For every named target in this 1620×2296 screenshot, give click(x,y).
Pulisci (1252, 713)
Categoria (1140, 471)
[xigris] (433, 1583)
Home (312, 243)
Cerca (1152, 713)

★ ★ ★ ★

Work instructions:
Give back the whole listing exactly.

Answer space:
For every named target in this 1620×2296 screenshot, give click(x,y).
Pulisci (1252, 713)
Categoria (1140, 471)
[xigris] (433, 1583)
Home (312, 243)
Cerca (1152, 713)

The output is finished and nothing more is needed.